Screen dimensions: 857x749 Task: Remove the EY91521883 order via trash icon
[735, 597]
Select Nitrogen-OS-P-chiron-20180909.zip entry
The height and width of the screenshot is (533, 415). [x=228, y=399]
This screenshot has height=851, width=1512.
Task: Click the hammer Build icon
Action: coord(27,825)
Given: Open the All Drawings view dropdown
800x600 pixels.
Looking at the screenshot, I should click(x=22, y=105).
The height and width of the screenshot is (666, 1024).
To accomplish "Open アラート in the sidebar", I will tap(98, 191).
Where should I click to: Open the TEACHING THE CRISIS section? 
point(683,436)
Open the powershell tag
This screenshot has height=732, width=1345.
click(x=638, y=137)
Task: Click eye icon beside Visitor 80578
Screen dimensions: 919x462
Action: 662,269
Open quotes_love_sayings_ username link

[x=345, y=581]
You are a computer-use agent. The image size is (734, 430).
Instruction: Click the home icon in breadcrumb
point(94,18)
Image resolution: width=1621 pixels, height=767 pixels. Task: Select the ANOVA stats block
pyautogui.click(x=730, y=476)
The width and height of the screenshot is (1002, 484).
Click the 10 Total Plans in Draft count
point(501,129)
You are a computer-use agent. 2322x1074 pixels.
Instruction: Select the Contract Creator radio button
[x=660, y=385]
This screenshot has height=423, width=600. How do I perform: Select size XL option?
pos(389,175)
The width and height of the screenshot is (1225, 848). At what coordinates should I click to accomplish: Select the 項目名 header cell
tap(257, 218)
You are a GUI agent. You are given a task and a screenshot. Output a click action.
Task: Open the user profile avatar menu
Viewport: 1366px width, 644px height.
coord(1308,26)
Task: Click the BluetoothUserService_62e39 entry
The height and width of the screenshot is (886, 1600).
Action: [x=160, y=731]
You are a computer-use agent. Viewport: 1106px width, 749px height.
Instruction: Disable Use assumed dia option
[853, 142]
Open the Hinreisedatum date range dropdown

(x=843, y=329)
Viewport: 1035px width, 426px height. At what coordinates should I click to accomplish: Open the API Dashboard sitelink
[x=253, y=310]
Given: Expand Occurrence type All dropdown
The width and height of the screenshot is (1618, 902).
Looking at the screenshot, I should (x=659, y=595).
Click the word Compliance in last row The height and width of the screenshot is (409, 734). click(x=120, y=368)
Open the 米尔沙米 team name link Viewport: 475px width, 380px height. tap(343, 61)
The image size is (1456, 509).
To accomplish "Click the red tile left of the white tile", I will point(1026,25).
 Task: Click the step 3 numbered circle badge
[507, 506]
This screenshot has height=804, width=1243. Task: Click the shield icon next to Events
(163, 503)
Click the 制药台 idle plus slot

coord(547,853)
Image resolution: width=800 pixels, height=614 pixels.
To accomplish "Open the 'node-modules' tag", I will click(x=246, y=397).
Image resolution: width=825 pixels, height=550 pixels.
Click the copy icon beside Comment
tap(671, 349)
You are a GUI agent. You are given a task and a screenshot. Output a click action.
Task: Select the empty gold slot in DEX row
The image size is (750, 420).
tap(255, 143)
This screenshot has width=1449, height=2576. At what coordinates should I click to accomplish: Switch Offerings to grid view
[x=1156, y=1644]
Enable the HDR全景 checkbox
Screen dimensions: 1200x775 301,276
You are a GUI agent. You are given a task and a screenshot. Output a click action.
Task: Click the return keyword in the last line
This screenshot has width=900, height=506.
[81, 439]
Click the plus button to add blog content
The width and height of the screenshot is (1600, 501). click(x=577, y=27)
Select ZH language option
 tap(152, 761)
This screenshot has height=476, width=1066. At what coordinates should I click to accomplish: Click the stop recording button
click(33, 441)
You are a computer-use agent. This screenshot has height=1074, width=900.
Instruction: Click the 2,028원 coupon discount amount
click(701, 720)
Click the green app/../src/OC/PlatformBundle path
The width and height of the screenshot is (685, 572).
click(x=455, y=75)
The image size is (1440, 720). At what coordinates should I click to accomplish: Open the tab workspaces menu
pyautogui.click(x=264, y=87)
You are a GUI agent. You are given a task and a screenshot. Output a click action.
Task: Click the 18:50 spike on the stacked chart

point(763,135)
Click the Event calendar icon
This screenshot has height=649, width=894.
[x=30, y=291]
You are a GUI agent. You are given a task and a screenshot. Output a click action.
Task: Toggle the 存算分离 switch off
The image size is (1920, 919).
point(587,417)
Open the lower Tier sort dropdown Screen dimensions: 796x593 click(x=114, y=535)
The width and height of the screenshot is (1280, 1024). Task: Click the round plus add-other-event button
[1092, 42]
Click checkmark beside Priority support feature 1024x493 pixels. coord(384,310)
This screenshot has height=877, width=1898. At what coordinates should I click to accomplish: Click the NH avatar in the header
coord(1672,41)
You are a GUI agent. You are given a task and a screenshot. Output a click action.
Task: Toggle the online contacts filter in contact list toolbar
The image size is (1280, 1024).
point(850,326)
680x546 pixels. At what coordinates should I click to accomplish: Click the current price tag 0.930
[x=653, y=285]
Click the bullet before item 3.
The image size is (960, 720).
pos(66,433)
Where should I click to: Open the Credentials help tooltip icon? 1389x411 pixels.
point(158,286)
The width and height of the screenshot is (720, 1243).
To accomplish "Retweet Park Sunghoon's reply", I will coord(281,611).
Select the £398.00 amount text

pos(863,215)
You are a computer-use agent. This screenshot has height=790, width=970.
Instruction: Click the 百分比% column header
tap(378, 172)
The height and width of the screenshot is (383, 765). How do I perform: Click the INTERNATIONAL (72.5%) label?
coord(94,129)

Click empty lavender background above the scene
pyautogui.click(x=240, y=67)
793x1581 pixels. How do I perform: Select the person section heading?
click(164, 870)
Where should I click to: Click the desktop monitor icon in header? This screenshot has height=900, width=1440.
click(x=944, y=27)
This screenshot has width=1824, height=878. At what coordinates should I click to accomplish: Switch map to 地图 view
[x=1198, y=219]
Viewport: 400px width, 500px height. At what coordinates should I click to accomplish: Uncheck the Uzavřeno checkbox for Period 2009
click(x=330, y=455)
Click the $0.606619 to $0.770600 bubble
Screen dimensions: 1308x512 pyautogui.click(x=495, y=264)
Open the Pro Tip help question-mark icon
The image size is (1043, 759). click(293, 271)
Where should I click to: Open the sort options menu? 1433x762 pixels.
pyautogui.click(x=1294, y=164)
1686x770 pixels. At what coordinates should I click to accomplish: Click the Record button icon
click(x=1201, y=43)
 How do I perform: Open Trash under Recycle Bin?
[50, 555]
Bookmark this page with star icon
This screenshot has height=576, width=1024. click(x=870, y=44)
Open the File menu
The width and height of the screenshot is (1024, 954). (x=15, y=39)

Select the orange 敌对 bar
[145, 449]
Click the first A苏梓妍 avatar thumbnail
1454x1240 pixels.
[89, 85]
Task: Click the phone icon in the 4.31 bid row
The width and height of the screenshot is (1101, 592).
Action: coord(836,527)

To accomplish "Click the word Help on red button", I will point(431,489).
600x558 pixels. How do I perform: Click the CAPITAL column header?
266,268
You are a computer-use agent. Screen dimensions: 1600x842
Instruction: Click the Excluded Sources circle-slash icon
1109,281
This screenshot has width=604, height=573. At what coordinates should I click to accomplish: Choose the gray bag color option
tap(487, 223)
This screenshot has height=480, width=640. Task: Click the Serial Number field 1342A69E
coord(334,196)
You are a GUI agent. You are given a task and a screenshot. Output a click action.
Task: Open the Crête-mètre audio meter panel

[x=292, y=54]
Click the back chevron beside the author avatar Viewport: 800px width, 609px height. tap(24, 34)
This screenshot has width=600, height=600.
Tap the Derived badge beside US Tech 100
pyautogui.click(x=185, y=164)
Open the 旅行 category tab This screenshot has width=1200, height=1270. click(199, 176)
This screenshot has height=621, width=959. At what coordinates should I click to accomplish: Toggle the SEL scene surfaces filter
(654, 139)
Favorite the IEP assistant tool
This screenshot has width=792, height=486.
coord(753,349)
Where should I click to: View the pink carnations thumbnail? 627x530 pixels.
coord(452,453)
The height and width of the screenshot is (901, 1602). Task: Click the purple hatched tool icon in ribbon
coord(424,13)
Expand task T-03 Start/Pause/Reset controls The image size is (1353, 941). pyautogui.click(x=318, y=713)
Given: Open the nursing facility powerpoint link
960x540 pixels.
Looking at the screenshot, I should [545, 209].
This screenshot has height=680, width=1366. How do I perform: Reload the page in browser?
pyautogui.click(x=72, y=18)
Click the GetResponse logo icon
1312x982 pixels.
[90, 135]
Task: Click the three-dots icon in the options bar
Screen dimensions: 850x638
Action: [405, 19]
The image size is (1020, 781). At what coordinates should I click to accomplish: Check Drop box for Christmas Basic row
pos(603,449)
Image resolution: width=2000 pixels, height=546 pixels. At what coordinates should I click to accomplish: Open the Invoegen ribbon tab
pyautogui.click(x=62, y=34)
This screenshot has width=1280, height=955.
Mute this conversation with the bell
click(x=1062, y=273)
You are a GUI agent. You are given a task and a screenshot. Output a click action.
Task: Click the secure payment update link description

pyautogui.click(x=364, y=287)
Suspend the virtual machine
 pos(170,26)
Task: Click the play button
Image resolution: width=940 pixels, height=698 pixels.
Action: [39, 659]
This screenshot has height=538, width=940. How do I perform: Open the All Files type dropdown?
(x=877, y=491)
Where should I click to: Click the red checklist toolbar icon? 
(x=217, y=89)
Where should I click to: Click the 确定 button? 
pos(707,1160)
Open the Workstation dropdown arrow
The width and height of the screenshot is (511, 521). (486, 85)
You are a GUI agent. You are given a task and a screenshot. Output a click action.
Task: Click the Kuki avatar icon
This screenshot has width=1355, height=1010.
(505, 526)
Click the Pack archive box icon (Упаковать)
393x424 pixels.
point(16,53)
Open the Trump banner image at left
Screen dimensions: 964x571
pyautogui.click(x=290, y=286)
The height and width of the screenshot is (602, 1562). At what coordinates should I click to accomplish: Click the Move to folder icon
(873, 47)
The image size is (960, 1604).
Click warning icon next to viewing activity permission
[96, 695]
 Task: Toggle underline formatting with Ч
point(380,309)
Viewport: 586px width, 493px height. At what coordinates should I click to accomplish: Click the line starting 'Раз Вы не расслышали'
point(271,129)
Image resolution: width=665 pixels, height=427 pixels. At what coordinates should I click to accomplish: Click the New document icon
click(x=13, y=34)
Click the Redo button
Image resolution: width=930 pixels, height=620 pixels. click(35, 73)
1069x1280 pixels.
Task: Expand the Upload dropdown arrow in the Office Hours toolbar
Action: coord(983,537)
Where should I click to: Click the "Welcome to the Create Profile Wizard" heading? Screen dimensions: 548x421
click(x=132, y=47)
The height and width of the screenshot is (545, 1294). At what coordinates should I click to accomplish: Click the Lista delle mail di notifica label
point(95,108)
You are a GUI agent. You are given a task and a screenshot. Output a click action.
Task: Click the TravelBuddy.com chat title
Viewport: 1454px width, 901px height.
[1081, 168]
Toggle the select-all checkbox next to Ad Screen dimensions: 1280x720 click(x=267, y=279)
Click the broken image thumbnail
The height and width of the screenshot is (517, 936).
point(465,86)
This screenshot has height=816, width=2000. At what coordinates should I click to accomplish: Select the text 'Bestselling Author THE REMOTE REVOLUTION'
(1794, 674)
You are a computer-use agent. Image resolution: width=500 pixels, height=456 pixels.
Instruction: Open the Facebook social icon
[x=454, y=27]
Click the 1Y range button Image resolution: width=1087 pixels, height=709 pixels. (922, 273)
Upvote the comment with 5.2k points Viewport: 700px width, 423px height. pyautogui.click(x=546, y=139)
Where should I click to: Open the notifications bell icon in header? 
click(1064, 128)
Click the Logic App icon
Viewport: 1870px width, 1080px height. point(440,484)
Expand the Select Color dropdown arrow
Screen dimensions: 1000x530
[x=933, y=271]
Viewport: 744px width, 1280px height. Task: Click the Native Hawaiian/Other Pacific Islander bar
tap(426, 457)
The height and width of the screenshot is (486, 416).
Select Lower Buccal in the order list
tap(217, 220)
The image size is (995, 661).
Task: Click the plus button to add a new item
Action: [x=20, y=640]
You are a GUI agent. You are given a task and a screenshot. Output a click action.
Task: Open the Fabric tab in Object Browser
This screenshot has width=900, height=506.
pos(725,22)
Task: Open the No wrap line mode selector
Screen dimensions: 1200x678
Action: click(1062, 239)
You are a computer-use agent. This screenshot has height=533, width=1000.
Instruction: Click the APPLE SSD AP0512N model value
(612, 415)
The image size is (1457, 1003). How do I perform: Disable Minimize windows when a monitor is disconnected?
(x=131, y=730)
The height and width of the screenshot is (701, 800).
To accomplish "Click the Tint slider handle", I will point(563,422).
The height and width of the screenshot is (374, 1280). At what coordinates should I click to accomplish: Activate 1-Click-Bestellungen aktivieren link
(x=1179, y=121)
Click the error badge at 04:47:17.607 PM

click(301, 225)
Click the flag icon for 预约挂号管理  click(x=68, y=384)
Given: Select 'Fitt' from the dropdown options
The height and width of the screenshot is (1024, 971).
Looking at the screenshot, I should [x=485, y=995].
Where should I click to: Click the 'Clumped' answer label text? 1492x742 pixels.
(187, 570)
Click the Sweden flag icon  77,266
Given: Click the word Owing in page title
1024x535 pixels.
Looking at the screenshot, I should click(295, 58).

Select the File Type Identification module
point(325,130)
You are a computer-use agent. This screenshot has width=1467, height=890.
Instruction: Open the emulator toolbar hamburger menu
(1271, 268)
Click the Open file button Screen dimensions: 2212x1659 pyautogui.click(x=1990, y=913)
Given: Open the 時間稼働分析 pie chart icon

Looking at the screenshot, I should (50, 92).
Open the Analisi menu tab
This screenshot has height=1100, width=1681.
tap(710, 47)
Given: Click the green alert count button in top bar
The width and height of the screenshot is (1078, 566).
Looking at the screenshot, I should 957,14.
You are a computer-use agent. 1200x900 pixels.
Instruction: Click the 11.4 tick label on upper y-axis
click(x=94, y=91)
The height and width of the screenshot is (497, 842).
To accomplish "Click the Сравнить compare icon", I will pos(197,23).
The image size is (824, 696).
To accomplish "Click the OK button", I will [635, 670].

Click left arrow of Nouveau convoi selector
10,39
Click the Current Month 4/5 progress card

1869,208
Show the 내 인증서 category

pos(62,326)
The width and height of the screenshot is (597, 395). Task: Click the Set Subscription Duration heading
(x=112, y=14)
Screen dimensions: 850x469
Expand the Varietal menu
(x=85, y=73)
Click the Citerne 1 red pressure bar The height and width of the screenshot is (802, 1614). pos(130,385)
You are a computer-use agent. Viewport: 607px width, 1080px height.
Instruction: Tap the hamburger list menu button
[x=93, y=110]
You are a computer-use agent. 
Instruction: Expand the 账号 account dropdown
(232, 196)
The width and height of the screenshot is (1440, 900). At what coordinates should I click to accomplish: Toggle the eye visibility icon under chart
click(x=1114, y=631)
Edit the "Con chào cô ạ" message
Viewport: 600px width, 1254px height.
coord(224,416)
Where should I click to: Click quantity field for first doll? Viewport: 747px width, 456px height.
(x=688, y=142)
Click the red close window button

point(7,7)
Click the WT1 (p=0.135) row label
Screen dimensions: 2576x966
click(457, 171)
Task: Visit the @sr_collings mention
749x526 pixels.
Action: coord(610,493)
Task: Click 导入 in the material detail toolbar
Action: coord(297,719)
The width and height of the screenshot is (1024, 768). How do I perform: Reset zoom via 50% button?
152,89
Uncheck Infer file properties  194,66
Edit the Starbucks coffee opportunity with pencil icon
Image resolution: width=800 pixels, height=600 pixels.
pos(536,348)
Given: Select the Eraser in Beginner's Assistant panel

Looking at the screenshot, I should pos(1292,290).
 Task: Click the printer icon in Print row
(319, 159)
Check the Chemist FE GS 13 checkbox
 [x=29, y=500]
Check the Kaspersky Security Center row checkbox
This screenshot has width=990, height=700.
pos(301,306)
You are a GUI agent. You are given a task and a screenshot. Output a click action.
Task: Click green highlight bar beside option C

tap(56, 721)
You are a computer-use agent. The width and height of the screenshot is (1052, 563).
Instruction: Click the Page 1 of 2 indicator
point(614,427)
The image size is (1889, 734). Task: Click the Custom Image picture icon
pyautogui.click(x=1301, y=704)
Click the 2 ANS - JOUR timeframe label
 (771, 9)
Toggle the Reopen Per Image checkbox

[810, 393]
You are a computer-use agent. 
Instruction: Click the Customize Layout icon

Task to carry out :: Set out, exactly as written, the lines from the line with "Instruction: Expand the 账号 account dropdown" to the last line of the records, inclusive, and only those lines.

Task result ::
Instruction: Expand the 账号 account dropdown
(232, 196)
The width and height of the screenshot is (1440, 900). At what coordinates should I click to accomplish: Toggle the eye visibility icon under chart
click(x=1114, y=631)
Edit the "Con chào cô ạ" message
Viewport: 600px width, 1254px height.
coord(224,416)
Where should I click to: Click quantity field for first doll? Viewport: 747px width, 456px height.
(x=688, y=142)
Click the red close window button

point(7,7)
Click the WT1 (p=0.135) row label
Screen dimensions: 2576x966
click(457, 171)
Task: Visit the @sr_collings mention
749x526 pixels.
Action: coord(610,493)
Task: Click 导入 in the material detail toolbar
Action: coord(297,719)
The width and height of the screenshot is (1024, 768). How do I perform: Reset zoom via 50% button?
152,89
Uncheck Infer file properties  194,66
Edit the Starbucks coffee opportunity with pencil icon
Image resolution: width=800 pixels, height=600 pixels.
pos(536,348)
Given: Select the Eraser in Beginner's Assistant panel

Looking at the screenshot, I should pos(1292,290).
 Task: Click the printer icon in Print row
(319, 159)
Check the Chemist FE GS 13 checkbox
 [x=29, y=500]
Check the Kaspersky Security Center row checkbox
This screenshot has width=990, height=700.
pos(301,306)
You are a GUI agent. You are given a task and a screenshot. Output a click action.
Task: Click green highlight bar beside option C

tap(56, 721)
You are a computer-use agent. The width and height of the screenshot is (1052, 563).
Instruction: Click the Page 1 of 2 indicator
point(614,427)
The image size is (1889, 734). Task: Click the Custom Image picture icon
pyautogui.click(x=1301, y=704)
Click the 2 ANS - JOUR timeframe label
 (771, 9)
Toggle the Reopen Per Image checkbox

[810, 393]
You are a computer-use agent. 
Instruction: Click the Customize Layout icon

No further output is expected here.